Au vu de ce qui précède, il est difficile de saisir l'intérêt public de cette mesure et on peine à croire qu'il puisse en tout cas être supérieur à l'intérêt privé de l'intéressé, qui voit sa retraite diminuée de CHF 15'000.- sur une somme globale de CHF 55'000.-.

13. La rétroactivité ne saurait être admise dans ces circonstances. Le droit du recourant à une indemnité compensatoire de CHF 55'000.- doit donc être reconnu.

14. Demeure la question des intérêts.

Selon l'art. 22 al. 5 LTaxis, le département établit une liste d’attente selon l’ordre chronologique des demandes et verse les montants compensatoires, sans intérêts, à mesure des disponibilités financières du fonds. Cette dérogation au principe général selon lequel le débiteur d'une prestation de droit public doit des intérêts de retard est contrebalancée, dans la LTaxis, par le fait que l’exploitant dispose de la faculté, dans l’attente du versement, de restituer immédiatement le permis de service public ou de continuer à exercer les droits qui y sont attachés jusqu’à réception du montant compensatoire.

En l'espèce, le recourant continue d'exercer sa profession. Bien qu'il eût préféré la solution contraire, il a bénéficié de la contre partie offerte par la loi dans l'attente qu'il soit jugé sur son recours. Il ne saurait, dans ces circonstances, malgré l'illégalité de la mesure, bénéficier d'intérêts moratoires sur sa créance en indemnité.

Ce grief sera ainsi écarté.

15. Au vu de ce qui précède, le recours sera partiellement admis et la cause renvoyée au département pour exécution.
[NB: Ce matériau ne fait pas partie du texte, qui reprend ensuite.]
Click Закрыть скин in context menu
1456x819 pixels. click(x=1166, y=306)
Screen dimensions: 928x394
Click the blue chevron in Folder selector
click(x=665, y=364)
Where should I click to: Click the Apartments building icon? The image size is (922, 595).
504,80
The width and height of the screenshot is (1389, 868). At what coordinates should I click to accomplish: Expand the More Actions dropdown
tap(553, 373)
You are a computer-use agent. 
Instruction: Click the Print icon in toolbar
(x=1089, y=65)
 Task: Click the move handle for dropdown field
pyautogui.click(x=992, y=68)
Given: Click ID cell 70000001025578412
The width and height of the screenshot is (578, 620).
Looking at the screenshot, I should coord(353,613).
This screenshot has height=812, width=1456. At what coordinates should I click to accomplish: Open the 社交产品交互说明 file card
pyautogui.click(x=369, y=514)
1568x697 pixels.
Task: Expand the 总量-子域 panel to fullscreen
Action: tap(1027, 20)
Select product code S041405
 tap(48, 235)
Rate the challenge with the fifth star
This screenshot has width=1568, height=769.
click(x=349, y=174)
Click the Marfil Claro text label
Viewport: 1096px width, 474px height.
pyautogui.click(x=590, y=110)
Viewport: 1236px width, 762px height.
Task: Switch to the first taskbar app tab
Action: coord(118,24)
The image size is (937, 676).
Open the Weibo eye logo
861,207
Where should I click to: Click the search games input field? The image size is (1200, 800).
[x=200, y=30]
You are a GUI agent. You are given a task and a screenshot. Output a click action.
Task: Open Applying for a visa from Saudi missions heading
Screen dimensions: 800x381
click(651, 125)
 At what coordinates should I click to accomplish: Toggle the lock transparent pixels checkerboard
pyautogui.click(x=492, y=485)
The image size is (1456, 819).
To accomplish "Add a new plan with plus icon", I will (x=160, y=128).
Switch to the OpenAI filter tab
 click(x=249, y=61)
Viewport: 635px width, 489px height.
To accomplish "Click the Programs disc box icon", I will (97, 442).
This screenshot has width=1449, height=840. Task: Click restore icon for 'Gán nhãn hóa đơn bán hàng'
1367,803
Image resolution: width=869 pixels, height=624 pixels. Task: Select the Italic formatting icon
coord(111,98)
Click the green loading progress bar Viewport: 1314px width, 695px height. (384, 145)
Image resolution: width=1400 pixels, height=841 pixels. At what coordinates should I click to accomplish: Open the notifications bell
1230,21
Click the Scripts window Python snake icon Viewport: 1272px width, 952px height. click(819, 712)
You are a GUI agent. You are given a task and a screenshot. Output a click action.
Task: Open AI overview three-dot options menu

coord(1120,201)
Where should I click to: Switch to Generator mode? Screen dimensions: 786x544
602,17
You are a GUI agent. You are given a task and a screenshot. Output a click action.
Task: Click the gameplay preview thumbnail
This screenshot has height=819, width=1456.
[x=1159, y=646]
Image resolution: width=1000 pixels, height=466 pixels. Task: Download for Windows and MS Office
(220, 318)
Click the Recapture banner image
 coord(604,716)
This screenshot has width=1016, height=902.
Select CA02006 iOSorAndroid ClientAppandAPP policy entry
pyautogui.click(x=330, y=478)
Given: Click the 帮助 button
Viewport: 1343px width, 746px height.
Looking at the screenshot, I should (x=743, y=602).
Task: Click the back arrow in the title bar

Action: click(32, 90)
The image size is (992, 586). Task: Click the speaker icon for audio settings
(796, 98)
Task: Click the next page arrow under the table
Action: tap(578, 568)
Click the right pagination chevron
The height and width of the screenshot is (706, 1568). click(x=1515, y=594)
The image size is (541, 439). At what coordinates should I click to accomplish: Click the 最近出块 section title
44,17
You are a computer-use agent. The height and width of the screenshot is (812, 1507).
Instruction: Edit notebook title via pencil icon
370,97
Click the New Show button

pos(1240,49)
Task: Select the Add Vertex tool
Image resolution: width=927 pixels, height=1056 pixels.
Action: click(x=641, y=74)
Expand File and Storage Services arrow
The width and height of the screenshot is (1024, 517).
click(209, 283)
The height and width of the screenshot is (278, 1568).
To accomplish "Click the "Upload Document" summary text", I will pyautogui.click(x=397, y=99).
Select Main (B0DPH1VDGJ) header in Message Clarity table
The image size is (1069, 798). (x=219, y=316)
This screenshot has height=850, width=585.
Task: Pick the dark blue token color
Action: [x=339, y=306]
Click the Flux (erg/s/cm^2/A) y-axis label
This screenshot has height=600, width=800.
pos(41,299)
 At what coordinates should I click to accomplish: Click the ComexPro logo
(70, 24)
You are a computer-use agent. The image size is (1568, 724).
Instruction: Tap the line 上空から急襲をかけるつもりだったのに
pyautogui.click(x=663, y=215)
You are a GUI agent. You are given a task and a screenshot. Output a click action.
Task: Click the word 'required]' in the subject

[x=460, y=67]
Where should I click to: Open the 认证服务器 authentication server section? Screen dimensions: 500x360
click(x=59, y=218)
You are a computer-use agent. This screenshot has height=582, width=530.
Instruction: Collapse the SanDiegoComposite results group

16. Un émolument de CHF 1'000.- sera mis à la charge du département. Une indemnité de CHF 2'000.- sera allouée au recourant, à la charge de l'Etat de Genève (art. 87 LPA).

 

* * * * *

 

 

 

PAR CES MOTIFS
LE TRIBUNAL ADMINISTRATIF

à la forme :

déclare recevable le recours interjeté le 4 février 2008 par Monsieur A______ contre la décision du département de l'économie et de la santé du 20 décembre 2007 ;

au fond :

l'admet partiellement ;

annule la décision du département de l'économie et de la santé du 20 décembre 2007 ;

dit que le recourant a droit au versement d'un montant compensatoire de CHF 55'000.-, sans intérêt, moyennant la restitution des documents prévus par la loi ;

renvoie la cause au département pour l'exécution de la présente décision ;

met à la charge du département de l'économie et de la santé un émolument de CHF 1'000.- ;

alloue au recourant une indemnité de CHF 2'000.- à la charge de l'Etat de Genève ;

dit que, conformément aux art. 82 et suivants de la loi fédérale sur le Tribunal fédéral du 17 juin 2005 (LTF - RS 173.110), le présent arrêt peut être porté dans les trente jours qui suivent sa notification par-devant le Tribunal fédéral, par la voie du recours en matière de droit public ; le mémoire de recours doit indiquer les conclusions, motifs et moyens de preuve et porter la signature du recourant ou de son mandataire ; il doit être adressé au Tribunal fédéral, 1000 Lausanne 14, par voie postale ou par voie électronique aux conditions de l’art. 42 LTF. Le présent arrêt et les pièces en possession du recourant, invoquées comme moyens de preuve, doivent être joints à l’envoi ; 

communique le présent arrêt à Me Jacques Roulet, avocat du recourant ainsi qu'au département de l'économie et de la santé.

Siégeants : M. Thélin, président, Mmes Bovy, Hurni et Junod, M. Dumartheray, juges.

 

Au nom du Tribunal administratif :

la greffière-juriste  adj. :

 

 

M. Tonossi

 

le vice-président :

 

 

Ph. Thélin

 

 

 

Copie conforme de cet arrêt a été communiquée aux parties.